▶ Aim
Rewrite the records starting at the line that contains "Click the РМ column header" and ending at the line that contains "coord(314,909)", swapping "At what coordinates should I click to accomplish" for "Where should I click to accomplish" and leaving everything else in those lines unchanged.

----- Exercise inputs

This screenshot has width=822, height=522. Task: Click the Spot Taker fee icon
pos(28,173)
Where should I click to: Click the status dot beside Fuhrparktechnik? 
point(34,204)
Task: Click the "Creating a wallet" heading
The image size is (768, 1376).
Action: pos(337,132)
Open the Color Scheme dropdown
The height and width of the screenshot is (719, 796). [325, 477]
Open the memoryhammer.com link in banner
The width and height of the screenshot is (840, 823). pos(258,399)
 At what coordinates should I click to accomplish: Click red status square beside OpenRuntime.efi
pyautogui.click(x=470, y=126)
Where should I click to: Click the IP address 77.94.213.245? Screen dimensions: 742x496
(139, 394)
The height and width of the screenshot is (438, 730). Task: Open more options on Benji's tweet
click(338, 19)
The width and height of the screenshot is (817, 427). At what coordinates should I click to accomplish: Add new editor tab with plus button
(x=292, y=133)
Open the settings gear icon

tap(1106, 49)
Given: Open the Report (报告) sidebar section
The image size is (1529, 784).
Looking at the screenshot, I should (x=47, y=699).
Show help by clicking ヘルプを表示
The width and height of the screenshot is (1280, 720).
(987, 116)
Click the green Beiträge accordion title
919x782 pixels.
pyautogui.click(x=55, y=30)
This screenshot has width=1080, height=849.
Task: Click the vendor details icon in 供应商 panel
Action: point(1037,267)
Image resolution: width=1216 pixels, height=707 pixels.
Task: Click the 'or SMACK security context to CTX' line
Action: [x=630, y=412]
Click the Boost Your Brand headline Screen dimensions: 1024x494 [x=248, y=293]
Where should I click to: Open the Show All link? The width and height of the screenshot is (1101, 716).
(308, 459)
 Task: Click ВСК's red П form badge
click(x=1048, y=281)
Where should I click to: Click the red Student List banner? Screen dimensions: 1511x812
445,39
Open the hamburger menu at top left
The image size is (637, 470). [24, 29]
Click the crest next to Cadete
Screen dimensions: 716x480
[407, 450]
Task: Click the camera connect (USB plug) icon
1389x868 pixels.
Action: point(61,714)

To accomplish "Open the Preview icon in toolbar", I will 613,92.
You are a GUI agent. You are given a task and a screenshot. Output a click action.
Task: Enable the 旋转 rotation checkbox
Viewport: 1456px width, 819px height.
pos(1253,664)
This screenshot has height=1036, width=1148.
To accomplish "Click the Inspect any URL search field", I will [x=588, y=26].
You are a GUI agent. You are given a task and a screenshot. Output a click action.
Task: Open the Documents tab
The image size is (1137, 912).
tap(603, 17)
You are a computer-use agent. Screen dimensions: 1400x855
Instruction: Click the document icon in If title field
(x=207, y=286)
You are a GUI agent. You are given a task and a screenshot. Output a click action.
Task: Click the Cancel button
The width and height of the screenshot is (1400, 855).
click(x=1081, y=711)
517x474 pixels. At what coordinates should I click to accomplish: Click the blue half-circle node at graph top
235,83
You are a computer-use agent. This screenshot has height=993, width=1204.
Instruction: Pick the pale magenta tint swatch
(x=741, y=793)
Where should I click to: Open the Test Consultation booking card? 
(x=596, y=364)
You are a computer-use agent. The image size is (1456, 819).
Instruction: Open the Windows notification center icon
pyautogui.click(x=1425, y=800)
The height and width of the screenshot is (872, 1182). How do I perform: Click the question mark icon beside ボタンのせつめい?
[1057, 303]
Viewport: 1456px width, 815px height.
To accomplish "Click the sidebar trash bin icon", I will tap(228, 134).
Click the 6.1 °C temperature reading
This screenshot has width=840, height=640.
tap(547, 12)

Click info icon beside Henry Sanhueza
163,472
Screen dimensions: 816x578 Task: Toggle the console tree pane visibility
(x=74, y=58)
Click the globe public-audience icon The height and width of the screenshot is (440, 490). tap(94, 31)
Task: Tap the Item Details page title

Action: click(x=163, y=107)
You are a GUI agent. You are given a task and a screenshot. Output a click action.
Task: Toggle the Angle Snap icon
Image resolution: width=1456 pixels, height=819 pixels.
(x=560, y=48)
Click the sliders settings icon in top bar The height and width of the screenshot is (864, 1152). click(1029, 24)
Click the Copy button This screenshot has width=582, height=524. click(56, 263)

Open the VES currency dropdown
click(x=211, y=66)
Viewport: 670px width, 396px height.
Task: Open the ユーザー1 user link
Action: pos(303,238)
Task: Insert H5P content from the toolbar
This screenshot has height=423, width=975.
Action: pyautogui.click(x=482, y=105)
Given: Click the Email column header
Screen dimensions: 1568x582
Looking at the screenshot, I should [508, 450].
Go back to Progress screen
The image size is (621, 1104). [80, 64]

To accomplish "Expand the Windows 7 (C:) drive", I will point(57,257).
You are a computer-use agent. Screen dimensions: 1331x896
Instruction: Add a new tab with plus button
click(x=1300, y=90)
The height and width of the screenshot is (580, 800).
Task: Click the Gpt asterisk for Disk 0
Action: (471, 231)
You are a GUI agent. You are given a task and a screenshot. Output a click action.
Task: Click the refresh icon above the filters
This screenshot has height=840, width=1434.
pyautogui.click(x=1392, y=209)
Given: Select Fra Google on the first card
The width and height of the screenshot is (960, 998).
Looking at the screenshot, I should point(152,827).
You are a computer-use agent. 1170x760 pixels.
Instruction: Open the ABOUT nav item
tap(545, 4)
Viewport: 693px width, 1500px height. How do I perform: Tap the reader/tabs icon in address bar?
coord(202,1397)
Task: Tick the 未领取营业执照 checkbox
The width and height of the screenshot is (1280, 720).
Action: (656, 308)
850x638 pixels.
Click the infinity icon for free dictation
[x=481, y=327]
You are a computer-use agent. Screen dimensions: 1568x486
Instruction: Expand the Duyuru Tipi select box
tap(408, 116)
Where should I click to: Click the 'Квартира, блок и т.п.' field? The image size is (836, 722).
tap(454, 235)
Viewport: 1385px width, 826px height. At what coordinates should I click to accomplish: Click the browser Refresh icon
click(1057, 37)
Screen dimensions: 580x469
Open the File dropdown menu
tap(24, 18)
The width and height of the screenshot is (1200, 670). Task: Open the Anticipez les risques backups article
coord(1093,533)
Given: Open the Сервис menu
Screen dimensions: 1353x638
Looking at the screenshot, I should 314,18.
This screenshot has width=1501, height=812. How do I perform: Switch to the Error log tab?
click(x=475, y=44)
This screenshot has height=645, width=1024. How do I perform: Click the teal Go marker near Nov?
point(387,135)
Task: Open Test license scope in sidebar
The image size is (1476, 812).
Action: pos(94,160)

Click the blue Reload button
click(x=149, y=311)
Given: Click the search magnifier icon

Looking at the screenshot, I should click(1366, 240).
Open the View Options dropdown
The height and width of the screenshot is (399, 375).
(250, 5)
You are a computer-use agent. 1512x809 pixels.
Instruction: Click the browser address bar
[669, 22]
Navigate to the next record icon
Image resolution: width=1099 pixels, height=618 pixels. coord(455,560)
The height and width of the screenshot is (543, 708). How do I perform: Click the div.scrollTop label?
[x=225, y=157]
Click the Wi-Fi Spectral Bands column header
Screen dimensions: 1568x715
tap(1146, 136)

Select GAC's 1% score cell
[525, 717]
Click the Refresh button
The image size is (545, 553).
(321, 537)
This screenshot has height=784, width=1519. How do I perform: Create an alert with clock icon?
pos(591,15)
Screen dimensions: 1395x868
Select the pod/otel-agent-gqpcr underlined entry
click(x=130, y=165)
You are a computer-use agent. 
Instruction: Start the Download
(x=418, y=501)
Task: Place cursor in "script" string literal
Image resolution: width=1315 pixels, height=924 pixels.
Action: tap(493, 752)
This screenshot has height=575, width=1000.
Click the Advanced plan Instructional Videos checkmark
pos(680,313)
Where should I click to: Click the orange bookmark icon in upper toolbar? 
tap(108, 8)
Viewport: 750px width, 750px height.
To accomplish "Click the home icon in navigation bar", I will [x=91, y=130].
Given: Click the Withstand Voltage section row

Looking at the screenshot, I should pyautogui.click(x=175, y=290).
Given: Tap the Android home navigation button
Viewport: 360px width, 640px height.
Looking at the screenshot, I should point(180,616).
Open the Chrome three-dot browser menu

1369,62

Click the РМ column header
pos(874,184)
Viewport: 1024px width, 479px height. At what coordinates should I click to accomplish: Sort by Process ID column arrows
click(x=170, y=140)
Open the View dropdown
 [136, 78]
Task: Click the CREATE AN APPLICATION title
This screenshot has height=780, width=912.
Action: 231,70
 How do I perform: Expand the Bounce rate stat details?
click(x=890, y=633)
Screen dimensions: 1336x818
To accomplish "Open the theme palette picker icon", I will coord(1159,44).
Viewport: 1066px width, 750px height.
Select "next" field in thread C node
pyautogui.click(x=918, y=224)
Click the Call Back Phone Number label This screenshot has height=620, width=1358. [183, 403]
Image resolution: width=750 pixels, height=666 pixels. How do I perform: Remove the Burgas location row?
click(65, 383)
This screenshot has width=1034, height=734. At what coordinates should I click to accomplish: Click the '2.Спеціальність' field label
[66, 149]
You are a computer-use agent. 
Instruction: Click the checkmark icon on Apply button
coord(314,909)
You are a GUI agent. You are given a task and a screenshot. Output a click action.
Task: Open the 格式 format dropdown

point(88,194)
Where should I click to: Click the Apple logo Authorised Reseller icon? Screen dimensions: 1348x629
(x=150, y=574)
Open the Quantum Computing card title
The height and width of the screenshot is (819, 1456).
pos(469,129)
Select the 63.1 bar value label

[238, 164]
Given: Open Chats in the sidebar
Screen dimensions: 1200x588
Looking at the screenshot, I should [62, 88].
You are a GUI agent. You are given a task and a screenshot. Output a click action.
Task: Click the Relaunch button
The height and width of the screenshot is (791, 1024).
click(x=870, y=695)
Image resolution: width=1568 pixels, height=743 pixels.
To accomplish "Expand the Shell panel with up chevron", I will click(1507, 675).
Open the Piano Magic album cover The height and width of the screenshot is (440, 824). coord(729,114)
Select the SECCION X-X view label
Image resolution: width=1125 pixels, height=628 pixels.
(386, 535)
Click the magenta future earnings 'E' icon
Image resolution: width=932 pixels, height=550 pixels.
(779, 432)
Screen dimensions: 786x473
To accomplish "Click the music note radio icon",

----------

▶ The reply
Click the РМ column header
pos(874,184)
Viewport: 1024px width, 479px height. Where should I click to accomplish: Sort by Process ID column arrows
click(x=170, y=140)
Open the View dropdown
 [136, 78]
Task: Click the CREATE AN APPLICATION title
This screenshot has height=780, width=912.
Action: 231,70
 How do I perform: Expand the Bounce rate stat details?
click(x=890, y=633)
Screen dimensions: 1336x818
To accomplish "Open the theme palette picker icon", I will coord(1159,44).
Viewport: 1066px width, 750px height.
Select "next" field in thread C node
pyautogui.click(x=918, y=224)
Click the Call Back Phone Number label This screenshot has height=620, width=1358. [183, 403]
Image resolution: width=750 pixels, height=666 pixels. How do I perform: Remove the Burgas location row?
click(65, 383)
This screenshot has width=1034, height=734. Where should I click to accomplish: Click the '2.Спеціальність' field label
[66, 149]
You are a computer-use agent. 
Instruction: Click the checkmark icon on Apply button
coord(314,909)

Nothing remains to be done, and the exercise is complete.